*** MATERIAL SHOWN Section Begins ***
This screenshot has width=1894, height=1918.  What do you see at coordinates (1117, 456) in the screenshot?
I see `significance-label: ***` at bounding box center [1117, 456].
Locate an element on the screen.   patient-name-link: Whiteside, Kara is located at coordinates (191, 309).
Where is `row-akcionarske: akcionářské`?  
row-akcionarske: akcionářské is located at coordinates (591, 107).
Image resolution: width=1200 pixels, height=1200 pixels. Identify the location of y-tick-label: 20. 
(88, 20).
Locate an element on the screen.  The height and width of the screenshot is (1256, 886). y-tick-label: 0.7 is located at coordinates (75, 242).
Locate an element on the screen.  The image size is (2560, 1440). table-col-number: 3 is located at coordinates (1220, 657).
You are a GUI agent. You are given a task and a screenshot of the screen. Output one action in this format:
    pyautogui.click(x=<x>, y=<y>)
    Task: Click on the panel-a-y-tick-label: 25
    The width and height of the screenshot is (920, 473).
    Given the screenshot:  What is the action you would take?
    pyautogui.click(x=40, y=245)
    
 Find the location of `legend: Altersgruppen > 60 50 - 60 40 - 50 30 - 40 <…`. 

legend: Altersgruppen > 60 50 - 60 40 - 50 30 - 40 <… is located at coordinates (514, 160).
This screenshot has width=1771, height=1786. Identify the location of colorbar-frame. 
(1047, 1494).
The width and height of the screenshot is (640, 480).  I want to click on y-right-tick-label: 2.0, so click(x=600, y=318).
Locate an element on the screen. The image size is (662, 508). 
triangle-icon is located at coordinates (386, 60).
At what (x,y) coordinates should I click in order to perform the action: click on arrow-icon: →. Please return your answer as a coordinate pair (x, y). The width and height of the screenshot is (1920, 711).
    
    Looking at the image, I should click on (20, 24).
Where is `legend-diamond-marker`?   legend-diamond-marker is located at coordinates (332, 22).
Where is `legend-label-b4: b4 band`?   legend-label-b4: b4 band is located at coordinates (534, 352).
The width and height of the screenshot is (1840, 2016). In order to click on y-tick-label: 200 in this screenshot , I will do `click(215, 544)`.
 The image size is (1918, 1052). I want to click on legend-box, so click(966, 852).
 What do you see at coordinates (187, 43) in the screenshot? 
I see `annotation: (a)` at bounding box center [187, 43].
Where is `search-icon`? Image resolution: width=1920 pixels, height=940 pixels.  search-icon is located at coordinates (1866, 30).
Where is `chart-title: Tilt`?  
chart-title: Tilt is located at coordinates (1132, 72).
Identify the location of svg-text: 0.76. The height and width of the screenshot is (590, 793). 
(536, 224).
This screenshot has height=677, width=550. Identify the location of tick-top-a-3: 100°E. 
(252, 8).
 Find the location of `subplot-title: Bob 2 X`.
*** MATERIAL SHOWN Section Ends ***
→ TASK TO COMPLETE:
Copy out every line of the records above word for word.

→ WRITTEN SOLUTION:
This screenshot has width=1894, height=1918.  What do you see at coordinates (1117, 456) in the screenshot?
I see `significance-label: ***` at bounding box center [1117, 456].
Locate an element on the screen.   patient-name-link: Whiteside, Kara is located at coordinates (191, 309).
Where is `row-akcionarske: akcionářské`?  
row-akcionarske: akcionářské is located at coordinates (591, 107).
Image resolution: width=1200 pixels, height=1200 pixels. Identify the location of y-tick-label: 20. 
(88, 20).
Locate an element on the screen.  The height and width of the screenshot is (1256, 886). y-tick-label: 0.7 is located at coordinates (75, 242).
Locate an element on the screen.  The image size is (2560, 1440). table-col-number: 3 is located at coordinates (1220, 657).
You are a GUI agent. You are given a task and a screenshot of the screen. Output one action in this format:
    pyautogui.click(x=<x>, y=<y>)
    Task: Click on the panel-a-y-tick-label: 25
    The width and height of the screenshot is (920, 473).
    Given the screenshot:  What is the action you would take?
    pyautogui.click(x=40, y=245)
    
 Find the location of `legend: Altersgruppen > 60 50 - 60 40 - 50 30 - 40 <…`. 

legend: Altersgruppen > 60 50 - 60 40 - 50 30 - 40 <… is located at coordinates (514, 160).
This screenshot has width=1771, height=1786. Identify the location of colorbar-frame. 
(1047, 1494).
The width and height of the screenshot is (640, 480).  I want to click on y-right-tick-label: 2.0, so click(x=600, y=318).
Locate an element on the screen. The image size is (662, 508). 
triangle-icon is located at coordinates (386, 60).
At what (x,y) coordinates should I click in order to perform the action: click on arrow-icon: →. Please return your answer as a coordinate pair (x, y). The width and height of the screenshot is (1920, 711).
    
    Looking at the image, I should click on (20, 24).
Where is `legend-diamond-marker`?   legend-diamond-marker is located at coordinates (332, 22).
Where is `legend-label-b4: b4 band`?   legend-label-b4: b4 band is located at coordinates (534, 352).
The width and height of the screenshot is (1840, 2016). In order to click on y-tick-label: 200 in this screenshot , I will do `click(215, 544)`.
 The image size is (1918, 1052). I want to click on legend-box, so click(966, 852).
 What do you see at coordinates (187, 43) in the screenshot? 
I see `annotation: (a)` at bounding box center [187, 43].
Where is `search-icon`? Image resolution: width=1920 pixels, height=940 pixels.  search-icon is located at coordinates (1866, 30).
Where is `chart-title: Tilt`?  
chart-title: Tilt is located at coordinates (1132, 72).
Identify the location of svg-text: 0.76. The height and width of the screenshot is (590, 793). 
(536, 224).
This screenshot has height=677, width=550. Identify the location of tick-top-a-3: 100°E. 
(252, 8).
 Find the location of `subplot-title: Bob 2 X`.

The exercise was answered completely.